- **Exercise**
Among the entries below, one line contains "Step forward through the sequence" and another contains "Task: Navigate to Home via breadcrumb". Transcribe those two lines and every line between them, exactly.

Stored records
+ + + + + + +

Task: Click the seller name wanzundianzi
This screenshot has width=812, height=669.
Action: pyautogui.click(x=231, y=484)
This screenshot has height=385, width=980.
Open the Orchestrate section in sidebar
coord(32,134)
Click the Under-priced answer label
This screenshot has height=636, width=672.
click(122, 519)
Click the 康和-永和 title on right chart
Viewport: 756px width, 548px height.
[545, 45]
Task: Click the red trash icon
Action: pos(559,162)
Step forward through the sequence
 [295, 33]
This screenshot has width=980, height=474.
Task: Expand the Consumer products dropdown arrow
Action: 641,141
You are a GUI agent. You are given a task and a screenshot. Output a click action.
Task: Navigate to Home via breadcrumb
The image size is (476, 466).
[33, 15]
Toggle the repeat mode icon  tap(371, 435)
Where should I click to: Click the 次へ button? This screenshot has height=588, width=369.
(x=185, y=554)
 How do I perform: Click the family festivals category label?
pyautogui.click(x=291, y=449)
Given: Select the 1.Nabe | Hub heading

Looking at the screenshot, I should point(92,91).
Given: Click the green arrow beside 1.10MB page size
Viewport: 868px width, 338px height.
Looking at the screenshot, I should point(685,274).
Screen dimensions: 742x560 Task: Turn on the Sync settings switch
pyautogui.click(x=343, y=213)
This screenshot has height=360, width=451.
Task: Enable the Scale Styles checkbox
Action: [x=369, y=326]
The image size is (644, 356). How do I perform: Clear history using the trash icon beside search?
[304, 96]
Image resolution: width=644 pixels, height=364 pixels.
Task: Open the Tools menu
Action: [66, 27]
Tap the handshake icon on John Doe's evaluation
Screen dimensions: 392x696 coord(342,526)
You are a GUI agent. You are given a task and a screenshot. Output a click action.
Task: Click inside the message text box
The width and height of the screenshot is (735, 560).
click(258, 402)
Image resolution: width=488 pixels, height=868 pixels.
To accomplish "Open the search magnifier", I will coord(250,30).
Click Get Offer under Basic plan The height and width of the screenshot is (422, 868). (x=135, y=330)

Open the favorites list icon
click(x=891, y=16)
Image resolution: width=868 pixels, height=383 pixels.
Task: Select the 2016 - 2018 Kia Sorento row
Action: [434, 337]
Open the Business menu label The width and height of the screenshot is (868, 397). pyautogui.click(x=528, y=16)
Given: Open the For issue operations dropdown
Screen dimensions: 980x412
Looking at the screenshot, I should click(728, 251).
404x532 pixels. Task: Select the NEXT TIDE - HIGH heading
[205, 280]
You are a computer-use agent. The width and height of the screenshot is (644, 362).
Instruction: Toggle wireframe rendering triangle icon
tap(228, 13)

+ + + + + + +

- **Solution to this problem**
Step forward through the sequence
 [295, 33]
This screenshot has width=980, height=474.
Task: Expand the Consumer products dropdown arrow
Action: 641,141
You are a GUI agent. You are given a task and a screenshot. Output a click action.
Task: Navigate to Home via breadcrumb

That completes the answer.